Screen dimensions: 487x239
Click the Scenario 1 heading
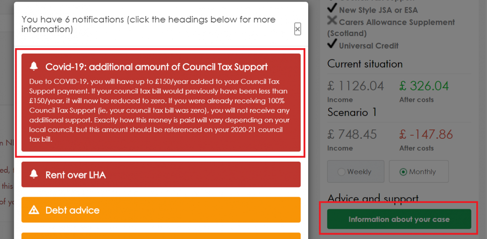coord(352,112)
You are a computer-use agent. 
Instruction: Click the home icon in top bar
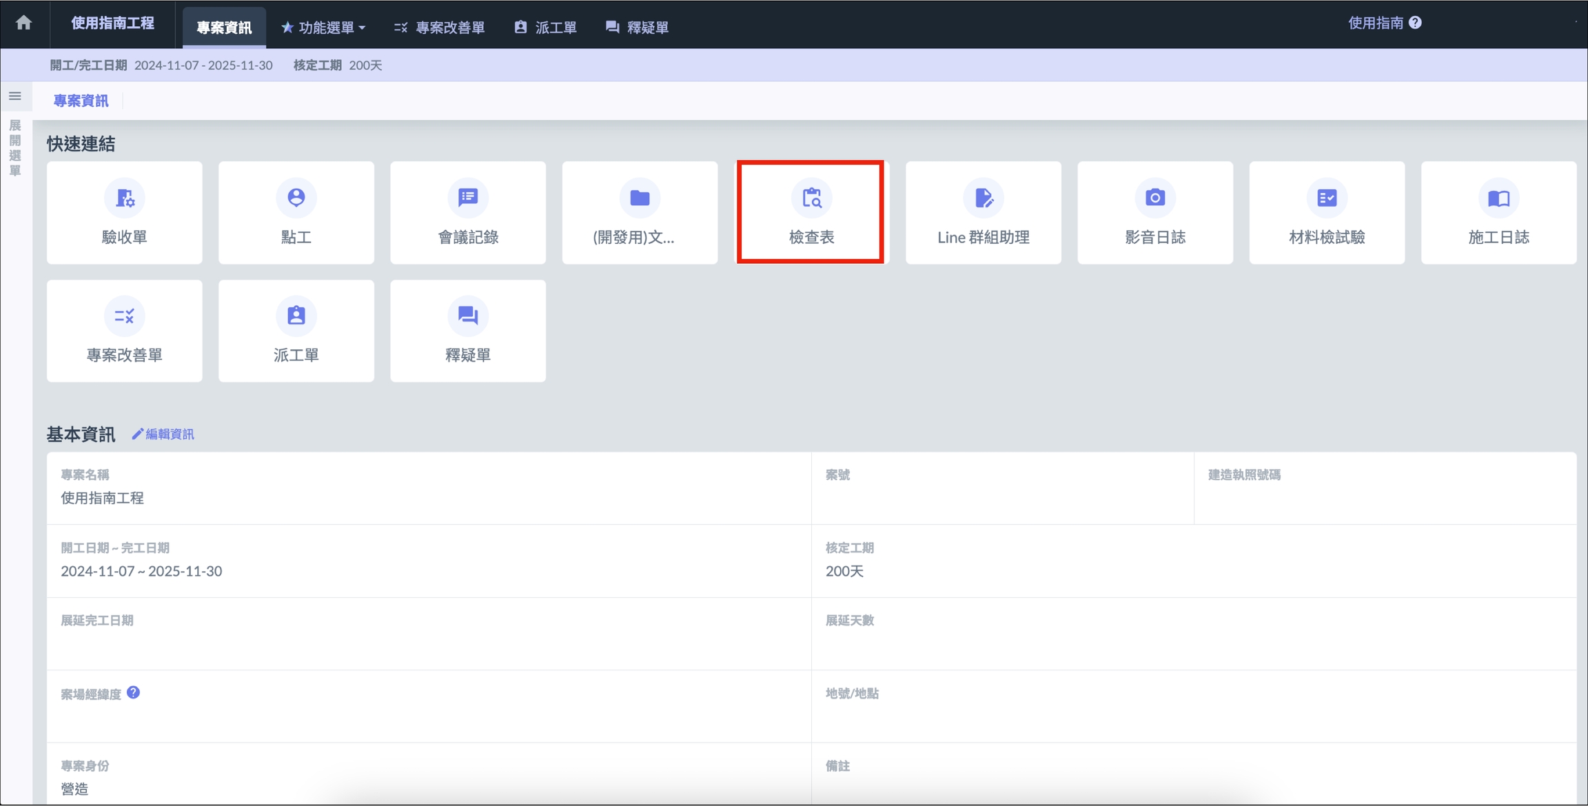click(x=23, y=23)
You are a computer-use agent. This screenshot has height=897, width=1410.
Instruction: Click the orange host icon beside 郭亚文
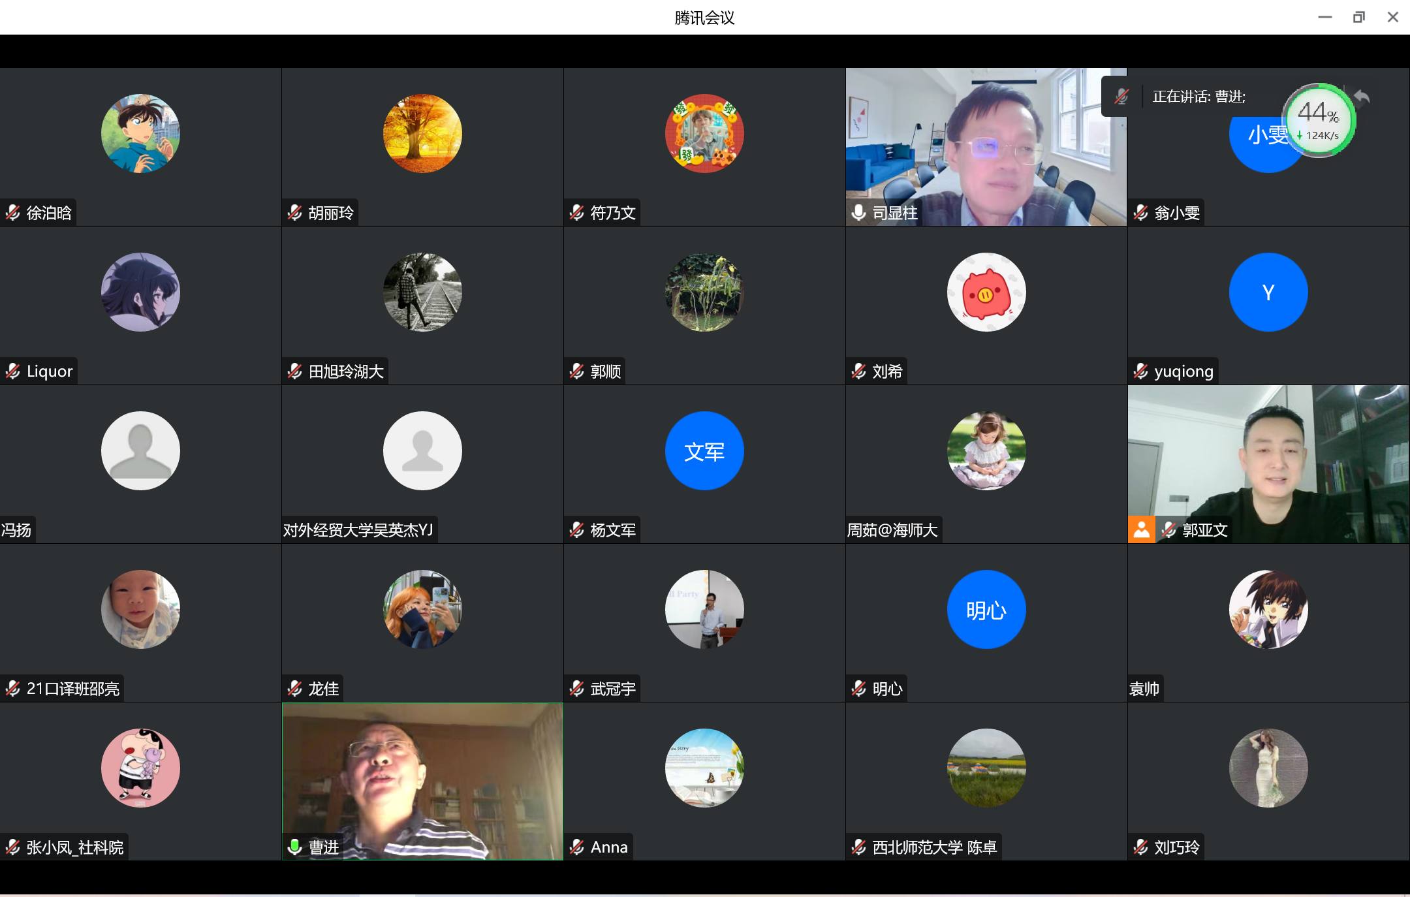point(1142,529)
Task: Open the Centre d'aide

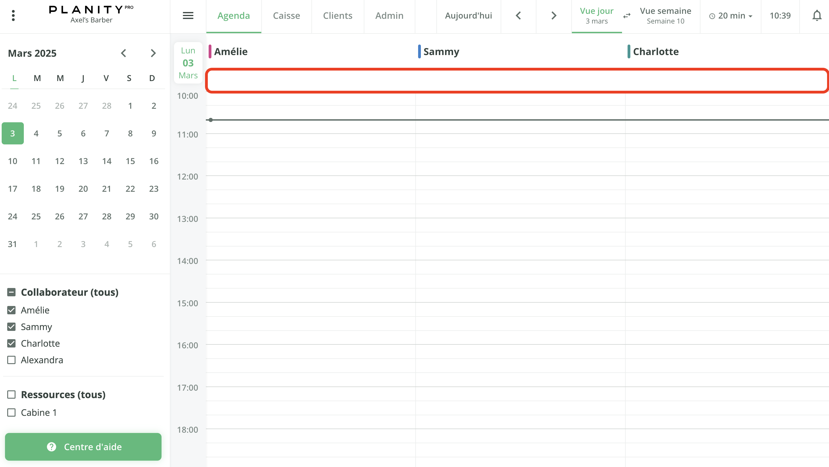Action: tap(83, 447)
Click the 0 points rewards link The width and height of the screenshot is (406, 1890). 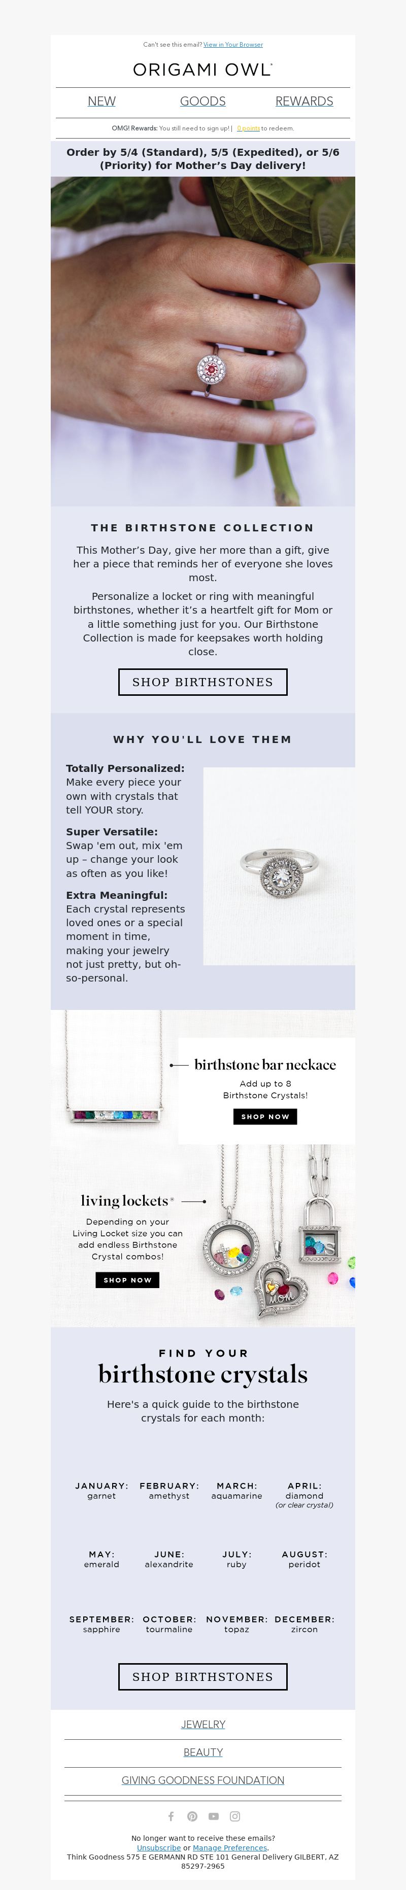pos(248,128)
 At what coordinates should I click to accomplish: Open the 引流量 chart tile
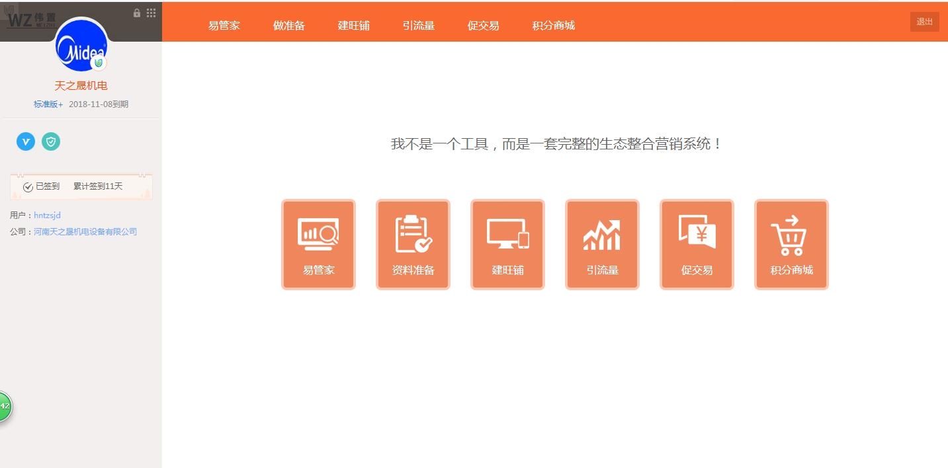point(602,244)
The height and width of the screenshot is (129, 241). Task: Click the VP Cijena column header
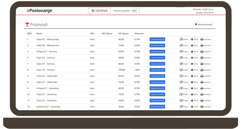click(123, 34)
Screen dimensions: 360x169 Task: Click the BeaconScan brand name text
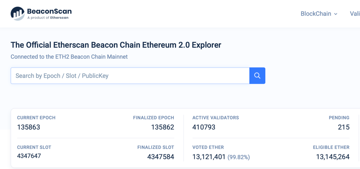pos(49,11)
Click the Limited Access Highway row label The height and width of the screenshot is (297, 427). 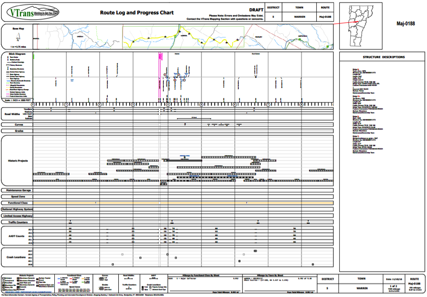[18, 216]
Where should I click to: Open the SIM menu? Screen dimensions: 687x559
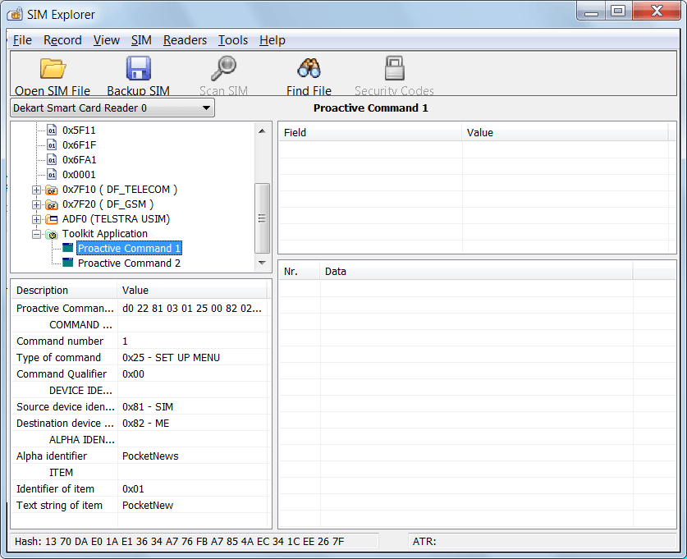click(x=141, y=39)
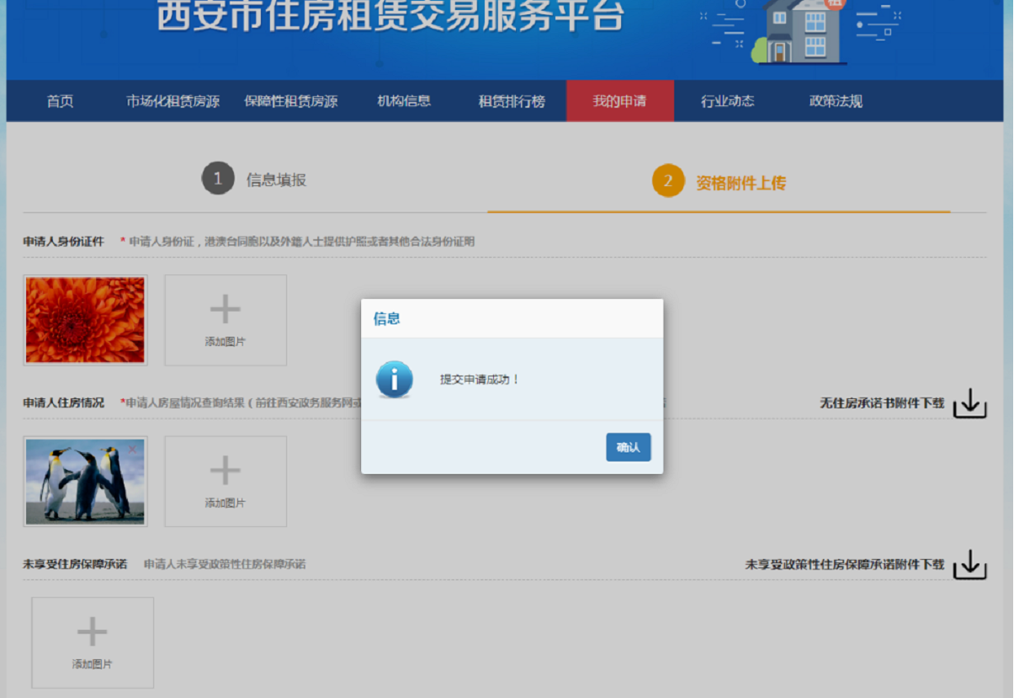1030x698 pixels.
Task: Select 机构信息 in the navigation bar
Action: tap(404, 102)
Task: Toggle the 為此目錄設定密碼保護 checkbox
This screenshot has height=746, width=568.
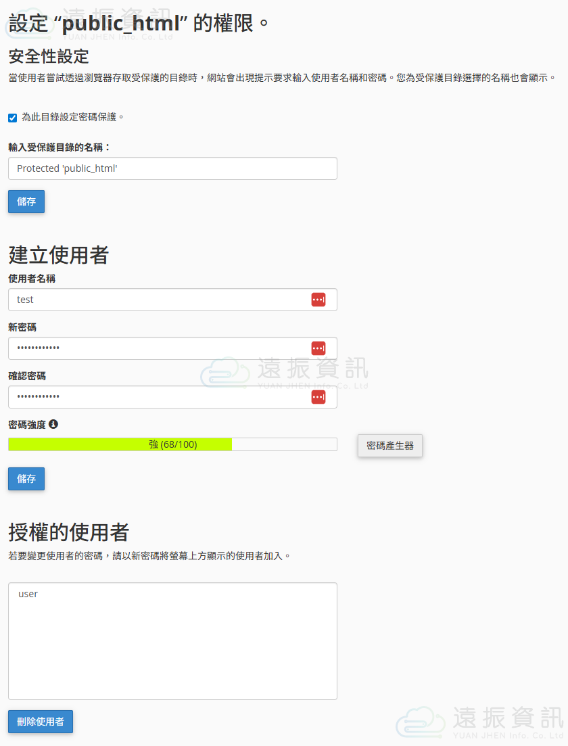Action: click(12, 118)
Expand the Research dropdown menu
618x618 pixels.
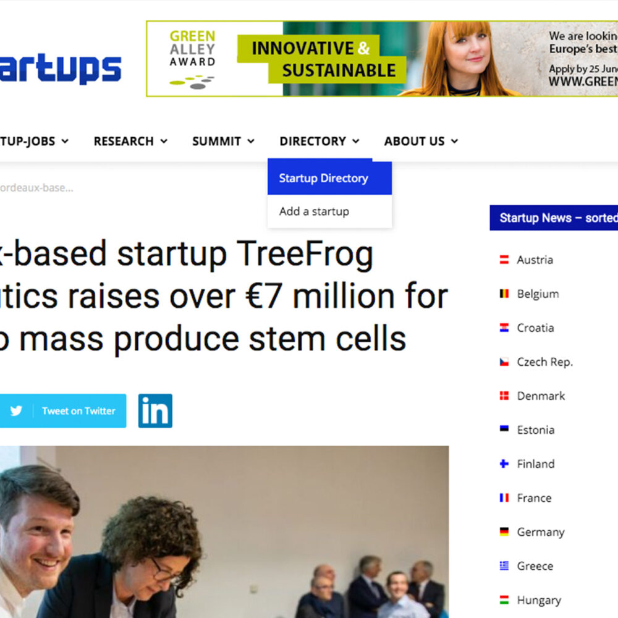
════════════════════
§ WRITTEN PROBLEM
Please count the lines in the listing above that contain the string "Task", and reply with only that number.

§ ANSWER BELOW
5